As a citizen I have voted for Democrats, Republicans, Independents very often and preserve my right, of course, to do so, but I’ve been covering politicians longer than the oldest racing correspondent has been watching the nags and my predictions or guesses at who’s going to win have nothing to do with any secret fondness for a particular horse.

After watching so many hundreds of politicians at it for so long and noting that they have much more in common in practice than they have in pretension. I’m almost prepared to go as far as Alexander Pope and nod agreement to his famous line “For forms of government let fools contest; what 'ere is best administered is best.”

Beyond the bawling and sobbing Democrats and the vacationing Republican leaders in fact out there in America there are two national anxieties that cannot be put on hold. They are the continuing enquiry into the tragic accident in the Persian Gulf and the sudden reversion to hard-line dictatorship of the Sandinista government of Nicaragua.

First the fateful decision of Captain Will Rogers to believe his eyes and his radar and open fire on what he believed was an attacking aircraft.

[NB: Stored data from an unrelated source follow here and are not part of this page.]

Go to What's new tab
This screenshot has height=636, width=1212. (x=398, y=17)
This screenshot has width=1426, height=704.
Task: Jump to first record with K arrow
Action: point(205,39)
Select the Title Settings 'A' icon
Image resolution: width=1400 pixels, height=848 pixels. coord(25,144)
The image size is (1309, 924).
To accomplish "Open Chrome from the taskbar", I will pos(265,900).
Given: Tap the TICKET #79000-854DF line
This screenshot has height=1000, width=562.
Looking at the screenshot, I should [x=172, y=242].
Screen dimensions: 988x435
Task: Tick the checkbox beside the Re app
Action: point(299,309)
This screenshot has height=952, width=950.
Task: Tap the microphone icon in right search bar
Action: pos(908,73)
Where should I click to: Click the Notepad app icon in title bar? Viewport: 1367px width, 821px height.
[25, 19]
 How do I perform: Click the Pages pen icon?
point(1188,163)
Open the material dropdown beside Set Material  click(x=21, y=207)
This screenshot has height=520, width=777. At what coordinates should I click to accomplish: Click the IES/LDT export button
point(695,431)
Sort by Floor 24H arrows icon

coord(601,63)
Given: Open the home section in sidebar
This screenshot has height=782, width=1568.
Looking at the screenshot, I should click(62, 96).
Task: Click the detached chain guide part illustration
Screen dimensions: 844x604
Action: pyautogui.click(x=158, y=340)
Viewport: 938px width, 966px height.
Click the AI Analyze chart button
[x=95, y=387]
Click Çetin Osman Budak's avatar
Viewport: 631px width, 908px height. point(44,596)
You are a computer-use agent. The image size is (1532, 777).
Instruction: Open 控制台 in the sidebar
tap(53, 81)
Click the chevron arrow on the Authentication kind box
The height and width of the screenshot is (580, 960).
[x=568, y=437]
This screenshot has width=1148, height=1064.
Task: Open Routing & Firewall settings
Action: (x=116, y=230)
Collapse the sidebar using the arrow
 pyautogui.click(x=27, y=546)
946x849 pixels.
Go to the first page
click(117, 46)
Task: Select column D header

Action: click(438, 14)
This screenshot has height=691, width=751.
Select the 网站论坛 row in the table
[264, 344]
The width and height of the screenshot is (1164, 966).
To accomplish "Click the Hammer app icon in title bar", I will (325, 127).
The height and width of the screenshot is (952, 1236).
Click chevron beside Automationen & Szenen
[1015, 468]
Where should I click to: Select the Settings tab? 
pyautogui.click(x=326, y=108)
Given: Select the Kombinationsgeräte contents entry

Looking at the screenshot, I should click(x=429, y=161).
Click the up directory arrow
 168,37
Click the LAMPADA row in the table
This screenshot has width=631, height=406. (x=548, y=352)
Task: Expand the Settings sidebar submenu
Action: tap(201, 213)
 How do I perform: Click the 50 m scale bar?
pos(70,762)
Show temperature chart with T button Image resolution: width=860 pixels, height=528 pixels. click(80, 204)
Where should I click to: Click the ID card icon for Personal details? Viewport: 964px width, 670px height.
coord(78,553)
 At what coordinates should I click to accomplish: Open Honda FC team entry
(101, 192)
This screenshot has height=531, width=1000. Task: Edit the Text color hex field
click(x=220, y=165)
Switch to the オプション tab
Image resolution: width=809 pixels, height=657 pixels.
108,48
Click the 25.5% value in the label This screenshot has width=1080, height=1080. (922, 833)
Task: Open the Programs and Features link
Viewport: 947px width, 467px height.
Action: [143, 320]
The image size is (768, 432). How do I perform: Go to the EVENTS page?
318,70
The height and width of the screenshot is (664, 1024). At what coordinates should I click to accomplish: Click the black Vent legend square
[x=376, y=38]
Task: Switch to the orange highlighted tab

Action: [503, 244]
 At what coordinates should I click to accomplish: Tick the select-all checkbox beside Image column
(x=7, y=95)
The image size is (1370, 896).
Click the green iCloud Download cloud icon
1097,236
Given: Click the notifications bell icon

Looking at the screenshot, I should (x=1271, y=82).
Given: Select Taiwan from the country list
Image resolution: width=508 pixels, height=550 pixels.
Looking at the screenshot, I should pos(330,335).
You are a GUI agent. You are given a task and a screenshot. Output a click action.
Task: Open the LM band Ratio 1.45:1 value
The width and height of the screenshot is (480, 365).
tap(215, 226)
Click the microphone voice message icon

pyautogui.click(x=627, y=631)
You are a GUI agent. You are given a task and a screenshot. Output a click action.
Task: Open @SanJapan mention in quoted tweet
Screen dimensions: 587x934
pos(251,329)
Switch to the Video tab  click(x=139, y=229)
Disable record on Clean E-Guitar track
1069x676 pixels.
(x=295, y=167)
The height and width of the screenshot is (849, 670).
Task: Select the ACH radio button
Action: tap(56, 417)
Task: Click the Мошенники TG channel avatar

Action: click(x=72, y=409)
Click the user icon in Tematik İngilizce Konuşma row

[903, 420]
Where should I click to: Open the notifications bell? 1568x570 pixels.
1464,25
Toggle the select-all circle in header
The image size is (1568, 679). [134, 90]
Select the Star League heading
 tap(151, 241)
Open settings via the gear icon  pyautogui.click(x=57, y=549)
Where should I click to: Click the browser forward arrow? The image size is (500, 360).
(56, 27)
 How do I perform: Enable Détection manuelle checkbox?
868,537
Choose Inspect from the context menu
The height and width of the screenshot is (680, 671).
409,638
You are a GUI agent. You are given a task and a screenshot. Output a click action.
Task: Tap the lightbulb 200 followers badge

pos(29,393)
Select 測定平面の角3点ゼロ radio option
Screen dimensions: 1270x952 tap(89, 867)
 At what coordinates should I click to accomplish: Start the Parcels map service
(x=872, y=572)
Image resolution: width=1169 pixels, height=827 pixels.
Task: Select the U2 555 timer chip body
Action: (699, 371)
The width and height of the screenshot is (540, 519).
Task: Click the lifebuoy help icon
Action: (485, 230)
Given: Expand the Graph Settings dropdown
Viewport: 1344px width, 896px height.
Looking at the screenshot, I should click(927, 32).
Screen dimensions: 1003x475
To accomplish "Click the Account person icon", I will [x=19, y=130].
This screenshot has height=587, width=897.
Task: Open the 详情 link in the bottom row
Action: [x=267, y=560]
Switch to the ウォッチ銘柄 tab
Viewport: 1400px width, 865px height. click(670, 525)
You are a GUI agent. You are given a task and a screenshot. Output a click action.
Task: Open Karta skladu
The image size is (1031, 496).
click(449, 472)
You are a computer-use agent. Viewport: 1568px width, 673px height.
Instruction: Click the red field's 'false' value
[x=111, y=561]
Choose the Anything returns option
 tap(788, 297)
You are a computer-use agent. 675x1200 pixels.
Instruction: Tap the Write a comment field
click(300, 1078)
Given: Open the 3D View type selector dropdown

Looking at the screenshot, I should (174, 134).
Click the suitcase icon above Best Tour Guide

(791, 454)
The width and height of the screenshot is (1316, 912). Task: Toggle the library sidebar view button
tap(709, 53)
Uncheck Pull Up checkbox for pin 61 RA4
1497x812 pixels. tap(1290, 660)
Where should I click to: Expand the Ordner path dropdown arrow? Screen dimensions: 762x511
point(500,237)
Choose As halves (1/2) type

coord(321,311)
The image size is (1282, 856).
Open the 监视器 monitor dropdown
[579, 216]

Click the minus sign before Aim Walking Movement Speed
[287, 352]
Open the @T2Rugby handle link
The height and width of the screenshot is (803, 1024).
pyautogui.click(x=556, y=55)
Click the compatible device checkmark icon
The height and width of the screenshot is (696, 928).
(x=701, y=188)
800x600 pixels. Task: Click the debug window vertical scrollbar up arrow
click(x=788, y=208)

The details are dense and still unravelling and the only good news is that the United Nations ICAO –International Civil Aviation Organisation – is making its own investigation.

The relevance of that investigation, and of the Iranians’ testimony and of the study the US Navy is itself conducting can be bluntly put: ought the United States navy to have been there in the first place and ought it to stay there?

The hurly-burly of the Democrats convention and the coming second circus in New Orleans have so far dulled the domestic debate about the Gulf and it will probably stay dimmed or vanish altogether so long as Iraq seems to hold the upper hand in its long war with Iran. For the present, the weight of opinion in Congress is all on the president’s side.

Even the Democrats are not going on about the expense or unreliability of the complex battle technology that’s having to be used – as the navy men constantly lament – "in a lake". Just as the Democratic opposition to the aerial attack on Libya retreated almost apologetically as Gaddafi was seen to have been scotched so it appears now as if the American naval presence in the Gulf has effectively shrunk the Ayatollah’s prestige, at least wounded his power to paralyse neutral shipping.

The other anxiety may seem like a very specialised topic to bring up during the week that one of the two parties is busy anointing its presidential and vice presidential runners but it puts up to Mr Dukakis a rude challenge to the curious and very strange form of presidential government he’s been hinting at this week, which is that of a triumvirate.

To placate the wrath of the Reverend Jackson’s large and voluble following Governor Dukakis, as you’ve heard, yielded to the reverend by promising a role that has never before been given to a loser, a loser in the old days in the balloting or in these later days in the primaries. Mr Jackson, we are told, is to be a full partner in the campaign and perhaps in the administration with Mr Dukakis and Senator Benson.

Now the Nicaraguan government has suddenly blasted the Arias peace plan by returning to its old totalitarian habits – jailing political opponents, closing the Catholic radio station, suppressing the only opposition newspaper, La Prensa, expelling the American ambassador and confiscating the biggest privately-owned sugar plantation.

So how does this concern the jubilant trio of leaders in Atlanta? It has immediately spurred a move in Congress for renewed military aid to the Contra rebels. Mr Dukakis is a sworn opponent of such aid. Jesse Jackson abominates it, but Senator Benson voted for it. What will he do now?

It will confront Governor Dukakis with a taunting test of his theory that by himself remaining a man of the centre and having on his right hand a white southern conservative and on his left hand a black radical liberal he will somehow have everybody voting for him. It may be a naive theory but it’s certainly novel.

But the way the rationale – or rather, the political argument – for placating Mr Jackson at all costs is that he will secure a black vote which no doubt he will, but we shouldn’t forget that in 1984 the Democratic candidate Mr Mondale took 92% of the black vote. He also took one state and lost the other 49.